[Dataset content]

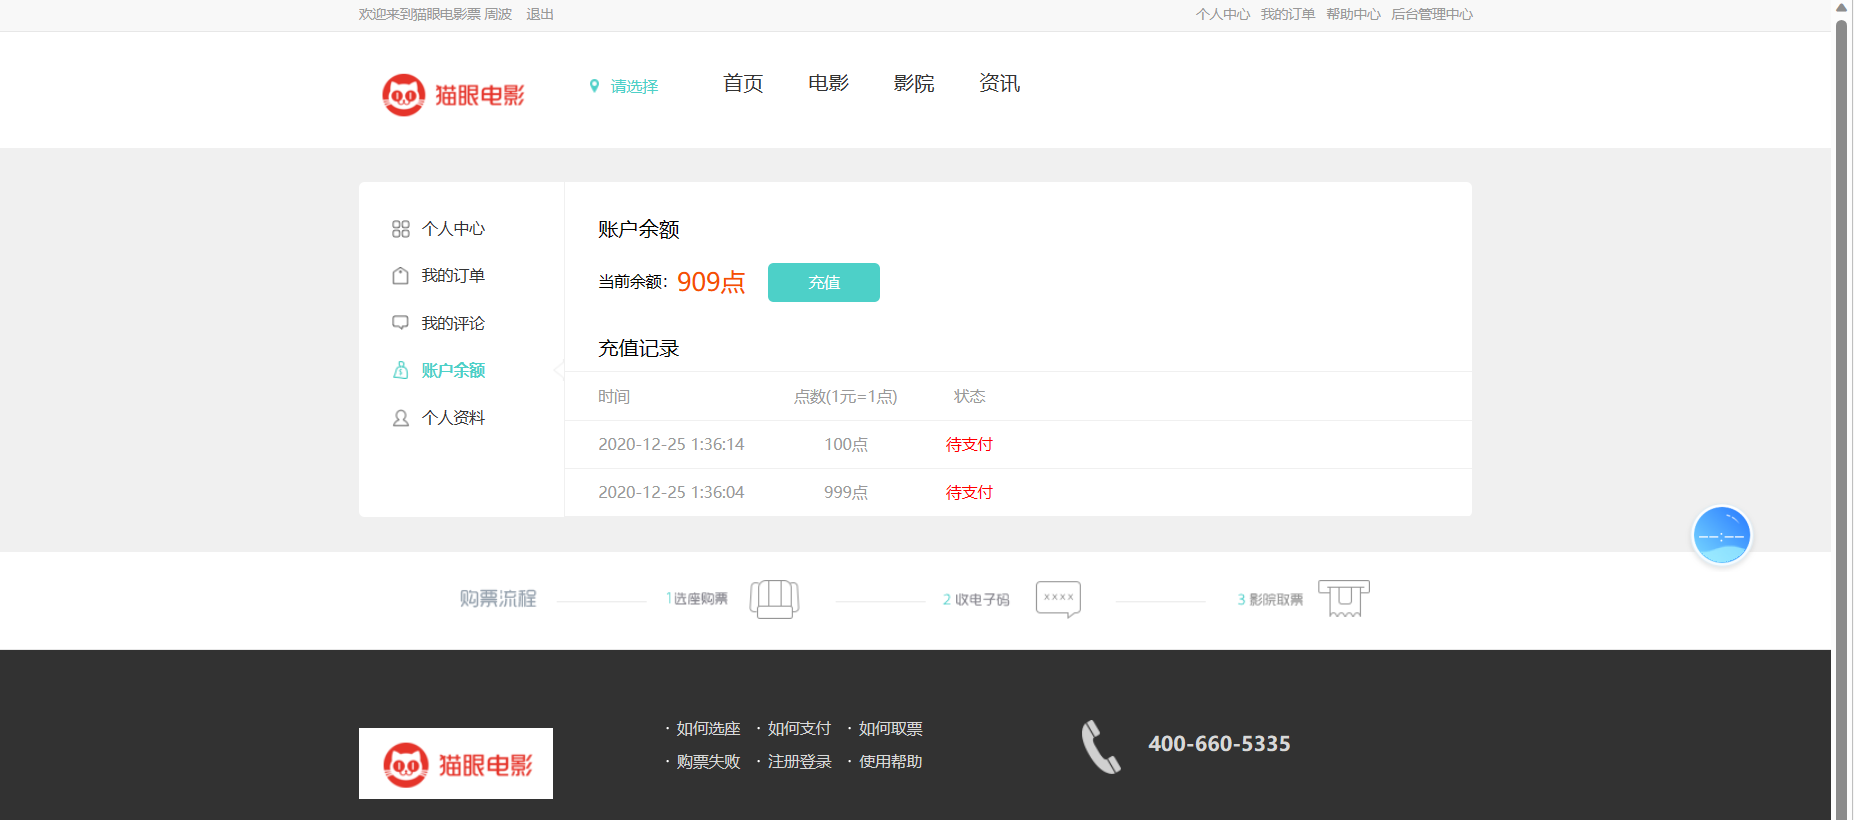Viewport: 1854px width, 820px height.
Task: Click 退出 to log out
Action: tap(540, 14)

[/Dataset content]
[Dataset content]

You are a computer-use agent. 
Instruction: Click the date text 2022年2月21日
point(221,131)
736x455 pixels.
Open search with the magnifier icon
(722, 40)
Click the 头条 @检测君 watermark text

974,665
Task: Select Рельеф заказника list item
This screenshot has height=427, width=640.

[/Dataset content]

Work task >>
Give back exactly the lines above, from the line containing "Instruction: Click the date text 2022年2月21日" through the line containing "This screenshot has height=427, width=640.", with both end lines and nothing more.

Response >>
Instruction: Click the date text 2022年2月21日
point(221,131)
736x455 pixels.
Open search with the magnifier icon
(722, 40)
Click the 头条 @检测君 watermark text

974,665
Task: Select Рельеф заказника list item
This screenshot has height=427, width=640.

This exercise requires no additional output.